#### ИСХОДНЫЙ ТЕКСТ
После Кастильончелло Лондон показался мне таким темным и серым! Даже с театральных подмостков исчез солнечный свет, ибо на сцене Королевского театра наступил период засилья «драматургии кухонной раковины»[57], а пьесы ставились только вроде «Оглянись во гневе»[58], где гнев и угрюмый дух мятежа считались веянием времени. Однако в молодежной среде я ощутил и иные настроения: да, бунтарский дух, но проникнутый весельем и энтузиазмом, а вовсе не мрачным унынием. Именно этот дух мне и хотелось воссоздать на лондонской сцене.
Сомнения и страхи росли. Я наконец начинал понимать, во что ввязался, собравшись ставить Шекспира у него на родине. Я прочитал «Ромео и Джульетту» по-итальянски и обратился к первоисточнику, которым пользовался Шекспир, — новелле Банделло[59]. Пьеса буквально пронизана любовью Шекспира к Италии, где он никогда не бывал, но считал землей сильных эмоций и кипящих страстей. Можно было пойти по пути воссоздания «итальянской грезы», но я бы никогда не решился попытаться что-то «добавить» к великой поэзии Шекспира. Однако Майкл Бентхолл пригласил меня в свой театр как раз, чтобы счистить плесень и наслоения, налипшие со времен «поэтической традиции» викторианской эпохи, когда правильная декламация бессмертных строк считалась более важной, чем драматическое содержание пьесы и эмоциональная правдивость персонажей.

#### ВОПРОСЫ И ЗАДАНИЯ
- a) Какой первоисточник, которым пользовался Шекспир, назван в исходном тексте?
- b) Объясните по исходному тексту, с какой целью Майкл Бентхолл пригласил рассказчика в свой театр.

Сохранённые записи:
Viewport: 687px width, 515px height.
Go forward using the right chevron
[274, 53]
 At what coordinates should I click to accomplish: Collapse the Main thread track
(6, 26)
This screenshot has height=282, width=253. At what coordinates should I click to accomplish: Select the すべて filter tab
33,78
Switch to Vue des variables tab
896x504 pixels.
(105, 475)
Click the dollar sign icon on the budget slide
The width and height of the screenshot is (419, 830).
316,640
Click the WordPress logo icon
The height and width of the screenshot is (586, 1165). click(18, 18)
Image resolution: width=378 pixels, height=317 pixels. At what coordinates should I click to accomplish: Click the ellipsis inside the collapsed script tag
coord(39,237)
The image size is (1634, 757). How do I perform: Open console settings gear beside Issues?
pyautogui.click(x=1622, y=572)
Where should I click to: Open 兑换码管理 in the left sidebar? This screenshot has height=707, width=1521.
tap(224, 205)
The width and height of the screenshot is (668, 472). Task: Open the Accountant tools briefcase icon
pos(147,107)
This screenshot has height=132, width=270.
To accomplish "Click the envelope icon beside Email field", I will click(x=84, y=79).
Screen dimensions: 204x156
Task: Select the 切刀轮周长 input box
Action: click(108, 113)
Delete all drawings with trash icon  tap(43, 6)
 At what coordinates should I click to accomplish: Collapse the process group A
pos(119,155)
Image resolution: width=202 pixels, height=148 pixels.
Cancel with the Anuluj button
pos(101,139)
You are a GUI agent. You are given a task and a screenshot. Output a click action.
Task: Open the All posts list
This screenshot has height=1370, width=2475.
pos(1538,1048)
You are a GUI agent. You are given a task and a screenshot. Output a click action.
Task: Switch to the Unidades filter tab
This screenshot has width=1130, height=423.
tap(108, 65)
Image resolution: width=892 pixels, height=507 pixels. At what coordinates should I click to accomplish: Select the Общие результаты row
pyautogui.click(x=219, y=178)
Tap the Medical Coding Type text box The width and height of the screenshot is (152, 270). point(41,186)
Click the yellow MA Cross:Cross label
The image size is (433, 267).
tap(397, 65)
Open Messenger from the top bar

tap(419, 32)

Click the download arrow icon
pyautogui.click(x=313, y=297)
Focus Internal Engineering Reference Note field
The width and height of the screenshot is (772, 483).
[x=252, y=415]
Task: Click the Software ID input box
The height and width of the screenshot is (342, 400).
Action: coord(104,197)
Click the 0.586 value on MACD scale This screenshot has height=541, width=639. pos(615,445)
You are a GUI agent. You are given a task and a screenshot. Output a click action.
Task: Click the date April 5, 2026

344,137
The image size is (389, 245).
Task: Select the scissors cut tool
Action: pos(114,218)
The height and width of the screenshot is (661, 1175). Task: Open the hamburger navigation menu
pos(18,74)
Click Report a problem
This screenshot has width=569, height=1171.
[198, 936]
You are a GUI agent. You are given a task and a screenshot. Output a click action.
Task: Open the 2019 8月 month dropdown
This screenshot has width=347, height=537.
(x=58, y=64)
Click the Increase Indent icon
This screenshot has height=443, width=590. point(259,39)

#### ОТВЕТЫ К ЗАДАНИЯМ
- a) Новелла Банделло.

- b) Бентхолл пригласил его, чтобы счистить с постановки плесень и наслоения, оставшиеся от «поэтической традиции» викторианской эпохи. Тогда правильная декламация строк ценилась выше, чем драматическое содержание пьесы и эмоциональная правдивость персонажей.